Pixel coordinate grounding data
----------

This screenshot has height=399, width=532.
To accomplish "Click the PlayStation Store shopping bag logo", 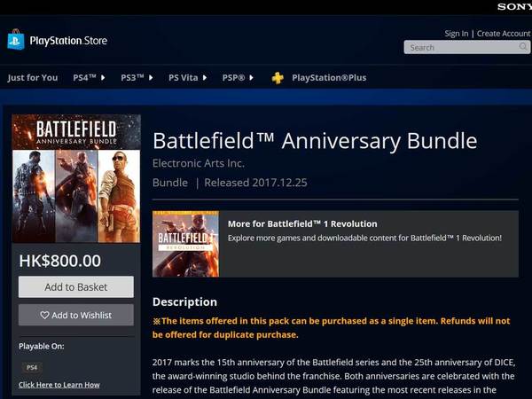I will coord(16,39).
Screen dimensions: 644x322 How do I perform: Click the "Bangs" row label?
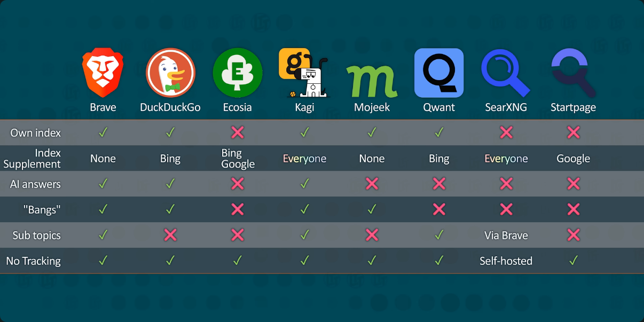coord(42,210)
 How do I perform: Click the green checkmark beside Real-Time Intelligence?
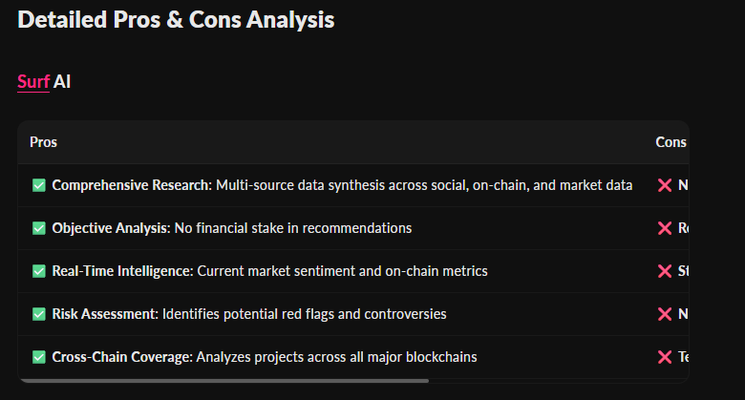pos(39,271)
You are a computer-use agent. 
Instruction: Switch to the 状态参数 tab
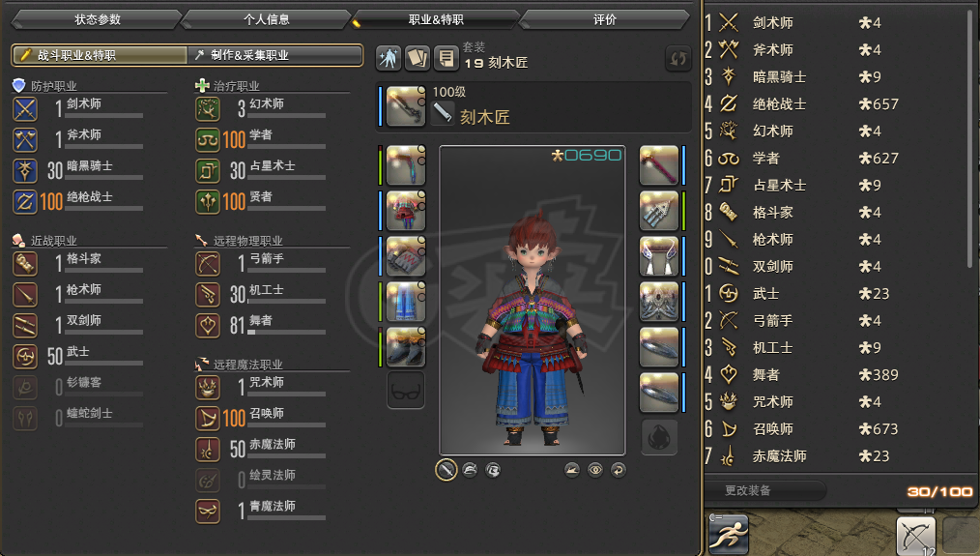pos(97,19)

----------

## Activity
With the pictures excluded, transcribe word for word only the lines from the one containing "How do I perform: Click the green" through the last line of the records.

## Answer section
 How do I perform: Click the green checkmark beside Real-Time Intelligence?
pos(39,271)
You are a computer-use agent. 
Instruction: Switch to the 状态参数 tab
pos(97,19)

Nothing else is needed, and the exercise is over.